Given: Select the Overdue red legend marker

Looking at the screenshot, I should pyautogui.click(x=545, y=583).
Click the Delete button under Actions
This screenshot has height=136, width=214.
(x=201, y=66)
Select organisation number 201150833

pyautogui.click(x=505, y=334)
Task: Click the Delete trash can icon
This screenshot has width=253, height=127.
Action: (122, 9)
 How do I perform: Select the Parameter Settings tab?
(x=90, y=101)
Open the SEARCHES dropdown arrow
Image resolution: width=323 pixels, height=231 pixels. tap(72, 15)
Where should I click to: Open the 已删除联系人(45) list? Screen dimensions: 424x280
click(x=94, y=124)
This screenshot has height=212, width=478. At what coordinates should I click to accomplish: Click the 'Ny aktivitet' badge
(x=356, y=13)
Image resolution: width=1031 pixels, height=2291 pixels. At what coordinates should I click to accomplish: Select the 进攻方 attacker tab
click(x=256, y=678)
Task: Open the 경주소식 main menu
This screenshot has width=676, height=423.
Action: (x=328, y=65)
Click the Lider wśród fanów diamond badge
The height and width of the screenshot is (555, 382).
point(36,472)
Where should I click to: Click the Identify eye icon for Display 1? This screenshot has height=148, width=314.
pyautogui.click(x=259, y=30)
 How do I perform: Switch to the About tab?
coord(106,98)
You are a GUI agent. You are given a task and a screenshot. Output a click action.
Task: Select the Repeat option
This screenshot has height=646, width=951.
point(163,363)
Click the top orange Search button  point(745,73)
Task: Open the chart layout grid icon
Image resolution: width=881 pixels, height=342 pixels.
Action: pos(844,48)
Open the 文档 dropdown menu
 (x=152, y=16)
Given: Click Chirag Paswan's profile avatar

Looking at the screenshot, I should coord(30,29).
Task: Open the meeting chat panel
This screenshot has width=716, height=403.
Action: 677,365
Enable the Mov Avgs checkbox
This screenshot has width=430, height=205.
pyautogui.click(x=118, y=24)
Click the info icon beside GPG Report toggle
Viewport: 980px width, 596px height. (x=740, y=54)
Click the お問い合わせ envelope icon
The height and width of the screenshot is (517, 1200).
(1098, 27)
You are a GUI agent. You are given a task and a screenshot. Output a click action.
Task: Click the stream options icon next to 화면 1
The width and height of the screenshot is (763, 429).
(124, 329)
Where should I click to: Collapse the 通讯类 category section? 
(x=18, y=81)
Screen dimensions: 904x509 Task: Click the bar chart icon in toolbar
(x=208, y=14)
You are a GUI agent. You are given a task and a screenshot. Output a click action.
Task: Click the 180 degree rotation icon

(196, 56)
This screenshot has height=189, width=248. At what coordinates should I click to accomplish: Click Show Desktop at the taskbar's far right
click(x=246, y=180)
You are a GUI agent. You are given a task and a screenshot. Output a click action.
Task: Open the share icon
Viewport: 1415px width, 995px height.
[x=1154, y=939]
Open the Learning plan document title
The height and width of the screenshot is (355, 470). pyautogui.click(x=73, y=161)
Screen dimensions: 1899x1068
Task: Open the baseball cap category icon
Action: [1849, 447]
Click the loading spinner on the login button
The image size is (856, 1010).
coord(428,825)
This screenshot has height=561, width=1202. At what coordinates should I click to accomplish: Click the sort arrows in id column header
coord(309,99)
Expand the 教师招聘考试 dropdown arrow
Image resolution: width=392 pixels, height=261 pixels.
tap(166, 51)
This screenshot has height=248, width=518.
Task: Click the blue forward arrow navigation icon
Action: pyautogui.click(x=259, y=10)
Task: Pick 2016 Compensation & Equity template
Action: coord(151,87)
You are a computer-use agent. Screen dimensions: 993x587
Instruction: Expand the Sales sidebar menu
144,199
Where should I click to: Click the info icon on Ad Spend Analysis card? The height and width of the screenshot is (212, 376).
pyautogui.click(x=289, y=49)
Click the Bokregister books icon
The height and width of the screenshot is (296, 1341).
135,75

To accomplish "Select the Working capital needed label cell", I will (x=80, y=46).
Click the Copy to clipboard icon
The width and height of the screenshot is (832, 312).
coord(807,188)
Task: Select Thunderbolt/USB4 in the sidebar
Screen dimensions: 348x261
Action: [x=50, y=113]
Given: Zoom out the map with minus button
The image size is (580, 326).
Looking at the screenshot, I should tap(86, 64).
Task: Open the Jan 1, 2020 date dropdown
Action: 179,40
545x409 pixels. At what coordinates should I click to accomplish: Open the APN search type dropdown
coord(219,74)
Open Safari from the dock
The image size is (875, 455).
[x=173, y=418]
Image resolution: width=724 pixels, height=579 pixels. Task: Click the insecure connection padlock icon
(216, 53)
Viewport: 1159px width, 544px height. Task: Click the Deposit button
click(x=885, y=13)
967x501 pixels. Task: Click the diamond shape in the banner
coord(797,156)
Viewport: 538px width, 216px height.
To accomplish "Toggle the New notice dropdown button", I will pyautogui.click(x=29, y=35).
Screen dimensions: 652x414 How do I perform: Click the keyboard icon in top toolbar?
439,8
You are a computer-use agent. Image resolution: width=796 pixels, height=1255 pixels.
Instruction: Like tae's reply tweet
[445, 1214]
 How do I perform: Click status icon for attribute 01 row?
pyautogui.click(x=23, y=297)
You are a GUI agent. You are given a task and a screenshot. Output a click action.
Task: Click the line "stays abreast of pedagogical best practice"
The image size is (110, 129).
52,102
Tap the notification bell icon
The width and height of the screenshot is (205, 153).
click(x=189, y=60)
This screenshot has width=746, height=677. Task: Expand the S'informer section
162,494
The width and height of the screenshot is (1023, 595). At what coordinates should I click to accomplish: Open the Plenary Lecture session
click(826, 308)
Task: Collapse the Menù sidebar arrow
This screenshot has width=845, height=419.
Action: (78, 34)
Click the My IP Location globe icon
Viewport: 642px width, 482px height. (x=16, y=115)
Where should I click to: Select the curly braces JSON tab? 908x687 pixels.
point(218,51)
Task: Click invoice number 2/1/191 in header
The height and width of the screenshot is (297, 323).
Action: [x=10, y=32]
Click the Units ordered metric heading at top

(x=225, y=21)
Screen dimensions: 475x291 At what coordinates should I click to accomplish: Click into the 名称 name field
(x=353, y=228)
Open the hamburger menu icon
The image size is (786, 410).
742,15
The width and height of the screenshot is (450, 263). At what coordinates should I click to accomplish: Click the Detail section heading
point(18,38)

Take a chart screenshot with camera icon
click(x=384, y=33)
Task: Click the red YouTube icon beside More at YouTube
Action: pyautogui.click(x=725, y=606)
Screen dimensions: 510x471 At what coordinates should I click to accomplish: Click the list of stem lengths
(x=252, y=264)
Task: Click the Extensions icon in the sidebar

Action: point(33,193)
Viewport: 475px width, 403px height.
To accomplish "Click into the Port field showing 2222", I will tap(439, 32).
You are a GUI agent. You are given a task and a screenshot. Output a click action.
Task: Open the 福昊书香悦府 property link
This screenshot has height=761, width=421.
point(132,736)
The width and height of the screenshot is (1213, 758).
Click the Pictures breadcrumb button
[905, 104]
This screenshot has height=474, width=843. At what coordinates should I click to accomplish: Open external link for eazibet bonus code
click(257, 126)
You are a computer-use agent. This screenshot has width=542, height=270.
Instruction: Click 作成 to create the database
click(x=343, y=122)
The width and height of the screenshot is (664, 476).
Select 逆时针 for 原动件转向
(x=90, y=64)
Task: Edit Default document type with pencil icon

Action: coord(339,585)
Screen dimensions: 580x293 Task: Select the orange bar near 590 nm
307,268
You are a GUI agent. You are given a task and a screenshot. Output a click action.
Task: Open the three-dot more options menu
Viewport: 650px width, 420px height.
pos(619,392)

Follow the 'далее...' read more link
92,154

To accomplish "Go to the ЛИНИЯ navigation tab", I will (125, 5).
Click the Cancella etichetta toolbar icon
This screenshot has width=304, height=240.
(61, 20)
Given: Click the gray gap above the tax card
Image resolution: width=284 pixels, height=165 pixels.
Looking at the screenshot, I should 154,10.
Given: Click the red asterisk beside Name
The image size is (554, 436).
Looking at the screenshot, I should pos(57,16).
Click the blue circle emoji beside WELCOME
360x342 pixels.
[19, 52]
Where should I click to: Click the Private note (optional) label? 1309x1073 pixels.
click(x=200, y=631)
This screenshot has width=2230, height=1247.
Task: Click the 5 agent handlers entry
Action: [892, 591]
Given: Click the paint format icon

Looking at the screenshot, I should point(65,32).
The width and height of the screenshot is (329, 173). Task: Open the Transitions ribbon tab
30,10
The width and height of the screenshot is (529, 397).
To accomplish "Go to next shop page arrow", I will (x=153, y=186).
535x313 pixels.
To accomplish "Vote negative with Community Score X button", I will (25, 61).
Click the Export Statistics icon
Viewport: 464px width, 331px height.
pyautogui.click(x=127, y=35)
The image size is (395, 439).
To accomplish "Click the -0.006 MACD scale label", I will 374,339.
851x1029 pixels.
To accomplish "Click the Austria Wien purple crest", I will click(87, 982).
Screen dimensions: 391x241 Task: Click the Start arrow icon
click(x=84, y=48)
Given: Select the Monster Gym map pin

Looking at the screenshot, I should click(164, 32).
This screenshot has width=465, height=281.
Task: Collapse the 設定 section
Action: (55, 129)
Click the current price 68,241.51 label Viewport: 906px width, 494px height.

--------------------------------

**What is required:**
In the data above, start at the line that has "Follow the 'далее...' read more link", stop after the line that has "851x1029 pixels.", and print every line in between exactly as it stands.

**Exercise result:**
Follow the 'далее...' read more link
92,154

To accomplish "Go to the ЛИНИЯ navigation tab", I will (125, 5).
Click the Cancella etichetta toolbar icon
This screenshot has width=304, height=240.
(61, 20)
Given: Click the gray gap above the tax card
Image resolution: width=284 pixels, height=165 pixels.
Looking at the screenshot, I should 154,10.
Given: Click the red asterisk beside Name
The image size is (554, 436).
Looking at the screenshot, I should pos(57,16).
Click the blue circle emoji beside WELCOME
360x342 pixels.
[19, 52]
Where should I click to: Click the Private note (optional) label? 1309x1073 pixels.
click(x=200, y=631)
This screenshot has width=2230, height=1247.
Task: Click the 5 agent handlers entry
Action: [892, 591]
Given: Click the paint format icon

Looking at the screenshot, I should point(65,32).
The width and height of the screenshot is (329, 173). Task: Open the Transitions ribbon tab
30,10
The width and height of the screenshot is (529, 397).
To accomplish "Go to next shop page arrow", I will (x=153, y=186).
535x313 pixels.
To accomplish "Vote negative with Community Score X button", I will (25, 61).
Click the Export Statistics icon
Viewport: 464px width, 331px height.
pyautogui.click(x=127, y=35)
The image size is (395, 439).
To accomplish "Click the -0.006 MACD scale label", I will 374,339.
851x1029 pixels.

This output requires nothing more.